The investigation revealed that the sisters’ trust fund paid for grandstands, landscaping, promotional materials, staffing costs, expense claims and even basic supplies used by tourists.
“Everything from the bleachers to the toilet paper was billed to the children,” Tarini said. “It was their money paying for the amusement park that exploited them.”
The trust fund, long portrayed as a safeguard for the sisters’ future, had been treated as a general operating account for Quintland. When the findings aired nationally, public outrage followed.
The pressure proved impossible for Queen’s Park to ignore. In 1998, the Progressive Conservative government of Premier Mike Harris reached a settlement with the surviving sisters, formally apologizing and acknowledging the province’s role in mismanaging their trust fund.
I remember standing in my kitchen on March 6, 1998, when my phone rang. I was at home in Montréal, on a day off, looking after my four-year-old son, when Tarini called me.
“Mike Harris flew to Montréal today,” Tarini told me. “He brought a President’s Choice coffee cake to share with the sisters — and handed them a $4 million cheque.”

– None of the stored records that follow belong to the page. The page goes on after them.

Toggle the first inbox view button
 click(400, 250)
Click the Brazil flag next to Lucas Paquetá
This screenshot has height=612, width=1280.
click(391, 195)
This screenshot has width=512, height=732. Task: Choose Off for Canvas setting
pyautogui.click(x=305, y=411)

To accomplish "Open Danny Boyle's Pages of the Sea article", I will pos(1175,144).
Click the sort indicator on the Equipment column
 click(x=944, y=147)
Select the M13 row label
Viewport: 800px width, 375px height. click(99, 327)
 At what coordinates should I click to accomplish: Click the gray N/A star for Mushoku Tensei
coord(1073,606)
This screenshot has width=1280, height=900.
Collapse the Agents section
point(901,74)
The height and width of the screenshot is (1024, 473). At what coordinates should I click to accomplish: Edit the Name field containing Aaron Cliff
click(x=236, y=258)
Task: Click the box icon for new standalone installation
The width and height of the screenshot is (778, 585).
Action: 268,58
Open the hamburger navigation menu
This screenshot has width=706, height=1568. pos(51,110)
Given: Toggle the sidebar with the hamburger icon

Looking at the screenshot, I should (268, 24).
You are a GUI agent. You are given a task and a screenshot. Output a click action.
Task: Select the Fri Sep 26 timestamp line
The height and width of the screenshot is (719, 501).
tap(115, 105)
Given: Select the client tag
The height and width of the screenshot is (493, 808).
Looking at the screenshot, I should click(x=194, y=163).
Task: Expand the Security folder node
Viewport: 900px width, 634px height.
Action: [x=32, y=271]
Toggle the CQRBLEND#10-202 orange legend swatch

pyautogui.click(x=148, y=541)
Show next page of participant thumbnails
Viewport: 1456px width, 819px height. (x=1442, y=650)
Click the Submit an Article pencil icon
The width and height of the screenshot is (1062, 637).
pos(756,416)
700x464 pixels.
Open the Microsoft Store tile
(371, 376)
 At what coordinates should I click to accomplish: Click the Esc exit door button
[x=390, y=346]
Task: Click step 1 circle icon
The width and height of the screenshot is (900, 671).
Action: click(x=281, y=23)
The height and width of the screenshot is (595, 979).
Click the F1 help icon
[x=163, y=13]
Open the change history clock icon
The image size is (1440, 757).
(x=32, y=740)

That phone call took my breath away because after months of work, of digging into the archives, of mounting a talented team of experts, and reporting on all the twists and turns of the Dionne saga, the Ontario government acted.
CTV was not the only network that covered the story, but our coverage was part of a snowball effect of other media reporting on the story. Other reporters, including the Toronto Star’s Ellie Tesher, pursued the story in earnest.
When Annette Dionne died, I called Tarini to offer my condolences to him and the Dionne family. We reminisced about the era, about how hard he’d worked on behalf of the sisters, and about how journalism and the resulting public pressure led to a settlement from the Ontario government.
“Did they find peace, Carlo?” I asked him. “Yes, the settlement helped,” he replied.
Tarini said that the settlement did improve their lives. Each of the sisters bought a home of their own, they were able to live independently, their daily stress was eased. But he also said the damage created by being removed from their parents as infants, and the nine years they lived at Quintland, was a source of anguish that endured throughout their adult lives.